Weeds est une série légère, trés legère pour nous français. Elle a la consistance d'une volupte de beuh mais sans l'effet anxiogène, car elle ne pointe qu'en sous main les réalités américaines, qui ne peuvent réellement être mise en jeux car la teinte subversive atteint ici c limites. Weed est une dénonciation douce des clivages de classes de la marchandisaton ds affects et de l'égoisme profond des américains, mais sans aller aussi loin dans la reflexion, ellle propose juste une série de peintures de personnages authentiques (volonté d'un réalisme psychologique) mais sans doute à peine caricaturales, et son articulation problèmatique avec des péripéties qui bien souvent inutiles démontrent un art consommé du récit à tirroir, sans reservé une quelconque originalité dans la forme. Sans atteindre la dimension dérangeante et crepusculaire de Six Feet Under, Weed s'aventure dans les chemins balisés de la série américaine de base (type Despe House) avec un regard progressiste pour ne pas dire de gauche, et avance subtilement l'idée d'un monde social et communautère; l'herbe n'est icic que le révélateur des solidarités possibles dans un univers en rupture de conscience. Inattendu.
Absolument pas réaliste, on y croit pas une seconde. Du desperate housewives en condensé, avec en plus la vie de gosse en decriptage. Les dialogues sont nuls, les acteurs aussi. A éviter.
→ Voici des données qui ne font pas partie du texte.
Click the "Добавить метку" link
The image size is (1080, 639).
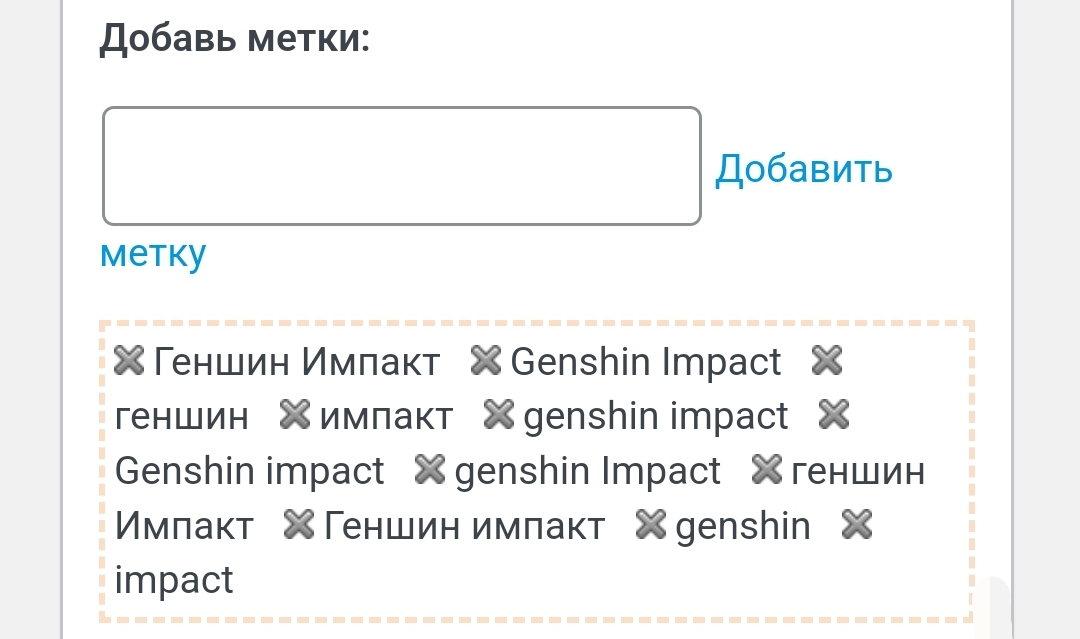point(803,169)
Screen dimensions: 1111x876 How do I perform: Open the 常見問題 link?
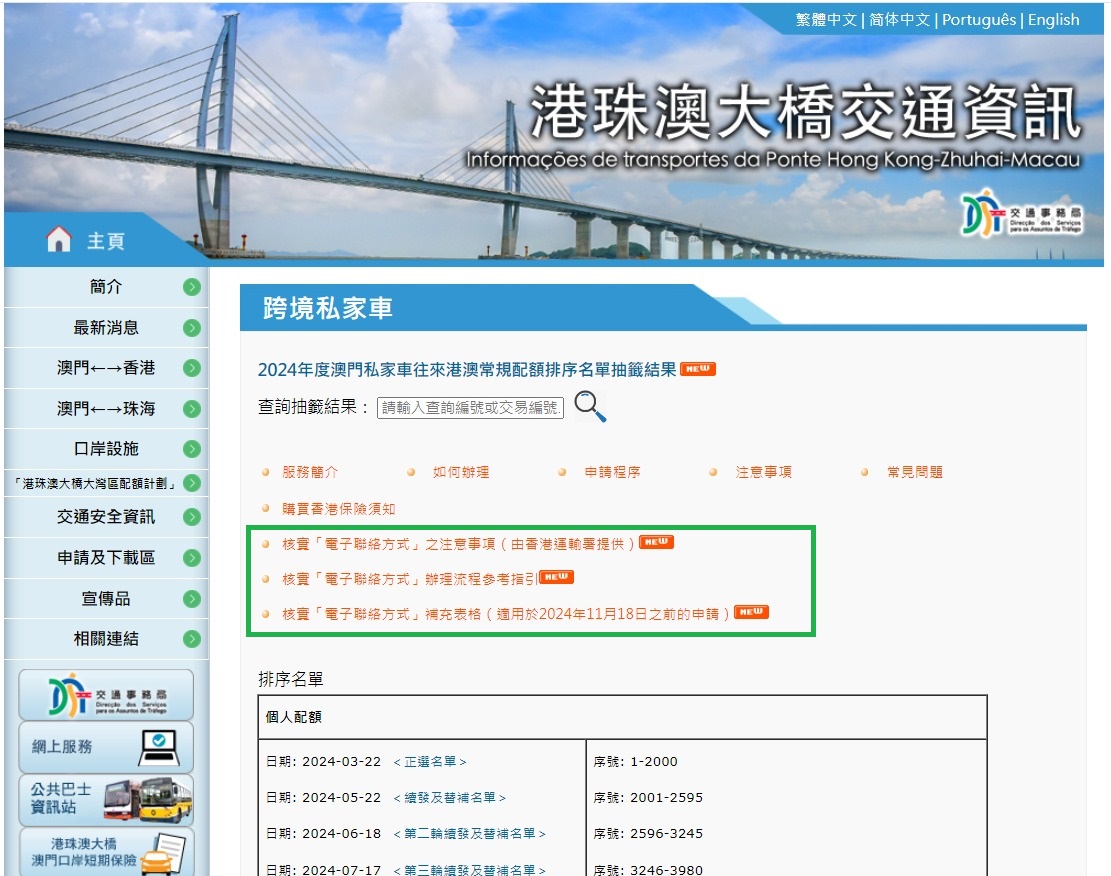tap(914, 472)
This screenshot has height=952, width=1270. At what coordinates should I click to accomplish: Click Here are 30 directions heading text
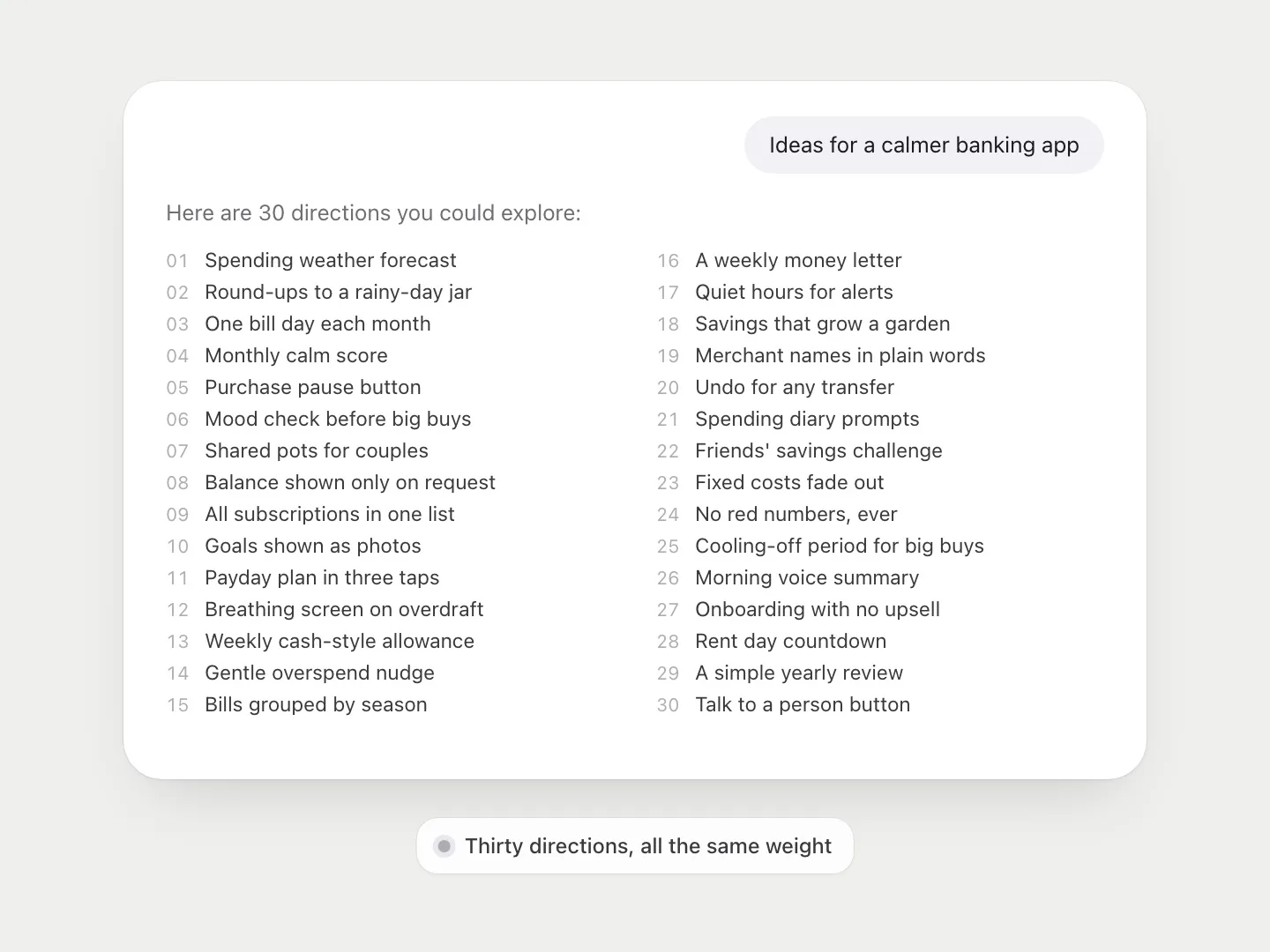[x=373, y=213]
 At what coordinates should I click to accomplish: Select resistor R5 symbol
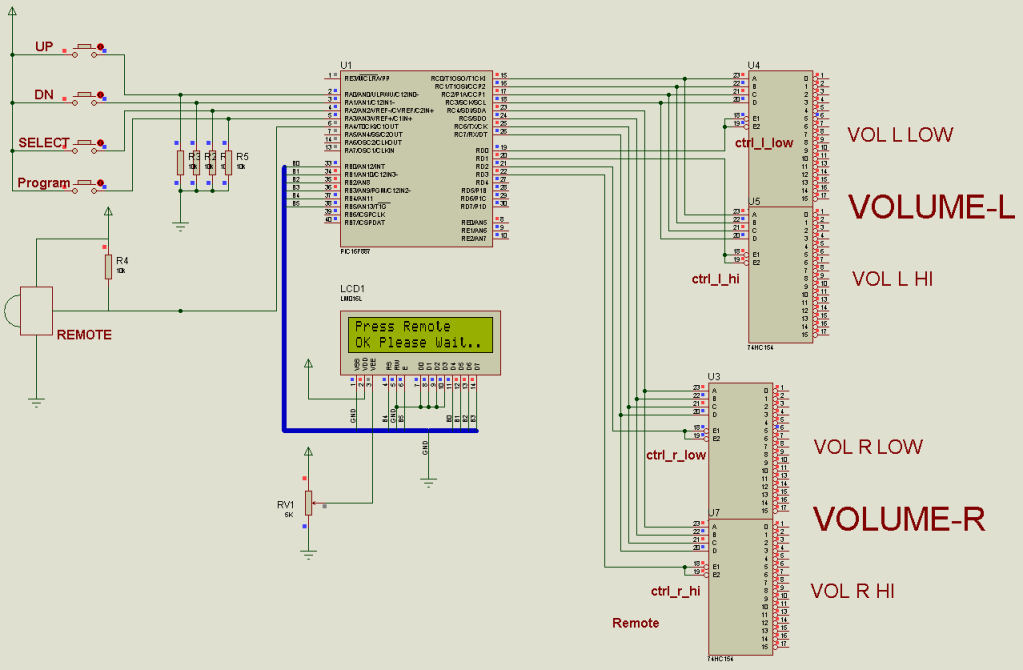click(x=227, y=163)
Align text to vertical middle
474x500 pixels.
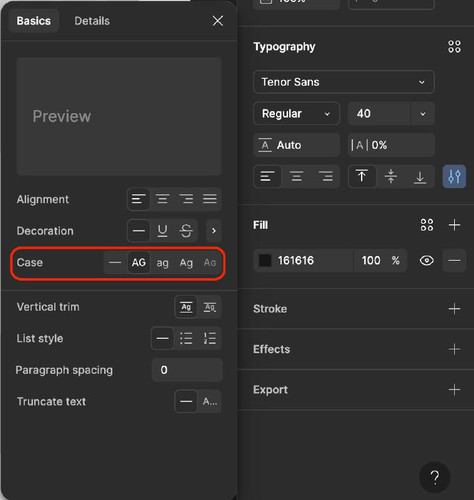coord(391,176)
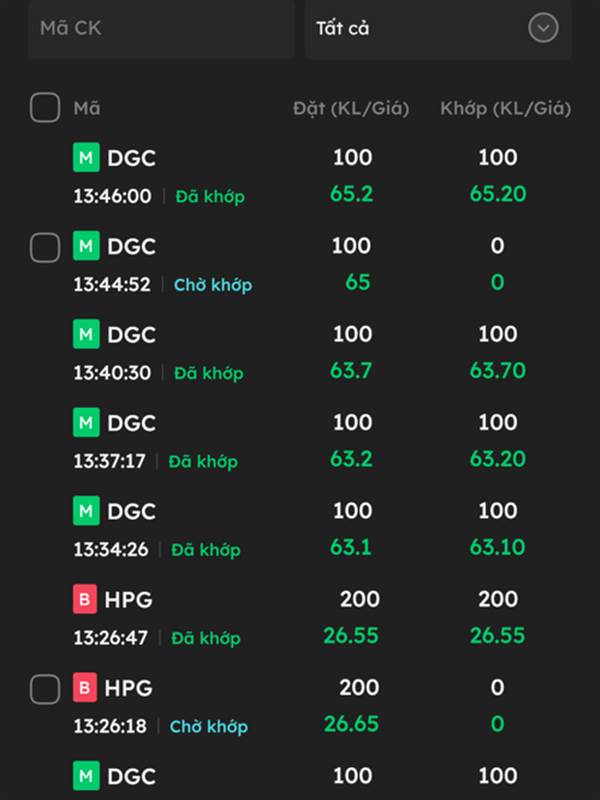600x800 pixels.
Task: Click the Mã CK search field
Action: [160, 28]
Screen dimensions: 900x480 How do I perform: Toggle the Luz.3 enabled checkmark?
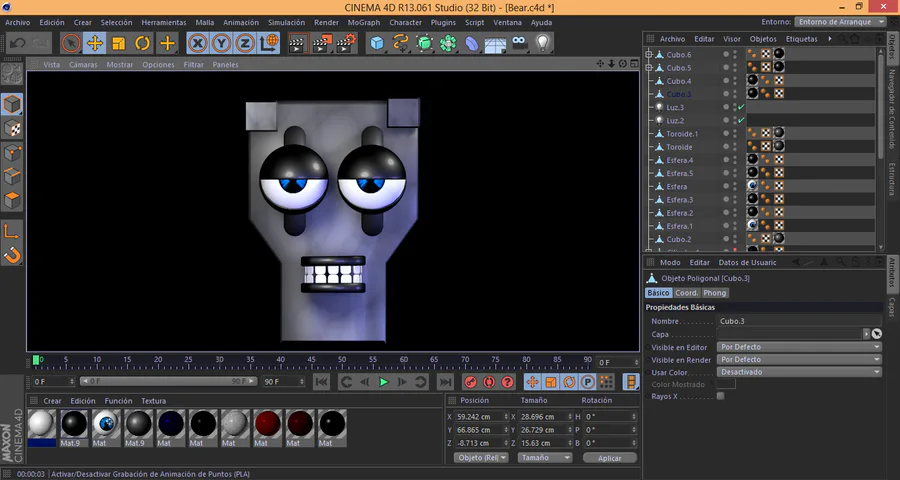740,107
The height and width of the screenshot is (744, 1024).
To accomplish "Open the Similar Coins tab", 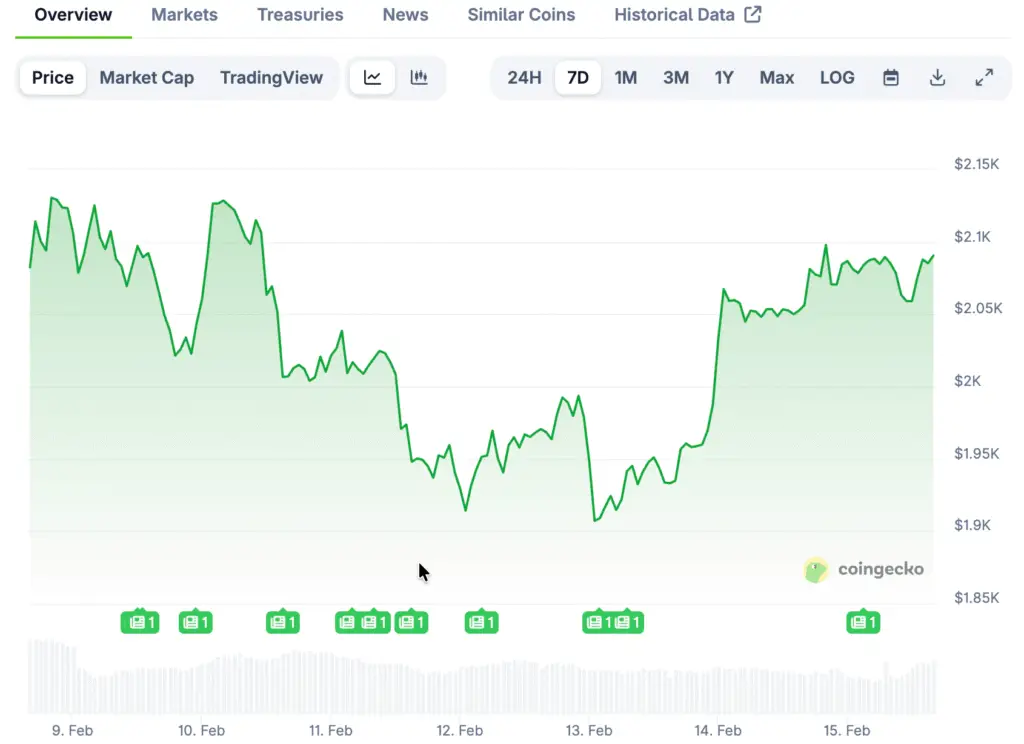I will click(x=521, y=15).
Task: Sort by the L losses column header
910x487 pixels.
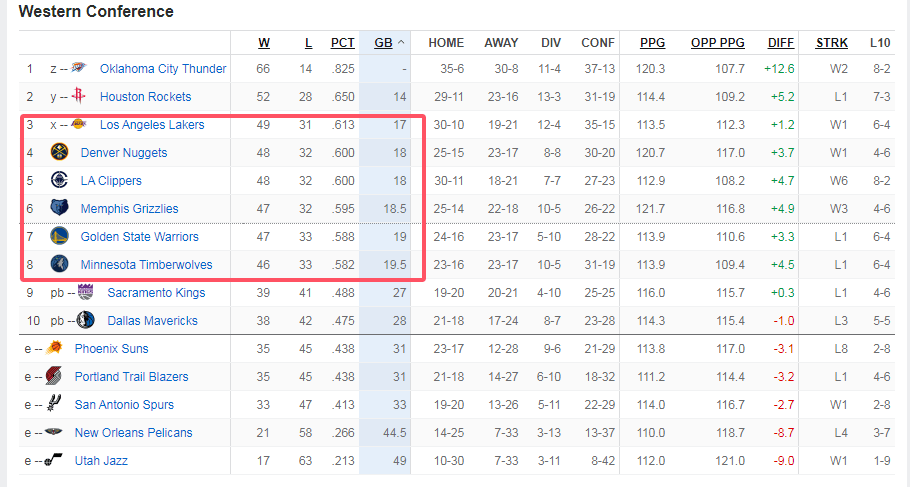Action: (308, 43)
Très très mauvaise pioche pour Weeds. Un ramassis de conneries, de superficialité, d'hypocrisie, de bassesse. C'est une sorte de Desperate Housewives en bien plus vulgaire. Des personnages affligeants par leur bêtise, un scénario banal, filandreux s'avérant presque néfaste pour les neuronnes. Dénuée d'intérêt, la série est too much et contradictoire sur tous les plans ; rien n'est à retenir de bon. L'héroine, qu'on nous fait méticuleusement passer pour une femme bien, parce qu'elle vend de la beuh depuis la mort de son mari, soucieuse de subvenir aux besoins de ses enfants, est d'une hypocrisie farouche, imbibée de puritanisme factice mêlé à la subversion soft version US (donc factice aussi). L'absence de tact est largement comblée par une dose gargantuesque de médiocrité, ni plus ni moins.
Bravo Nancy, tu es la pire mère jamais vue dans une série télé. Chacune de ses décisions n'amène que des ennuis. Et ne parlons pas de ses goûts pour les hommes... Shawn est devenue la tête à claque du siècle, ce qui n'a rien d'étonnant, vu les personnes qui s'occupent de lui (quand quelqu'un s'occupe de lui...). Les deux premières saisons étaient vraiment excellentes, les suivantes un peu moins bonnes et surtout moins inspirées, mais le final de la sixième saison rattrape le tout. Il faut voir maintenant comment ça va tourner.
Cette série, munie d'un scénario des plus originaux, traite avec légerté une série de sujets, le tout dans des décors magnifiques. On sera toujours surpris avec cette série qui se renouvelle en elle-même constamment
Série a voir d'urgence. En fin de journée pepert sa passe créme :) tres facile a suivre, realiste, et l'actrice est terriblement sexy. Cette serie est Excellente Mary-Louise Parker est formidable! La réalisatrice Jenji Cohan a su parler aux jeunes et moins jeune avec un sujet délicat, le trafic de cannabis. La série évoque souvent ou parfois des sujets comme la guerre, internet, la crise, la drogue dure, relation parent/ado moderne. Les meilleurs saisons sont les 3 premières et la dernière.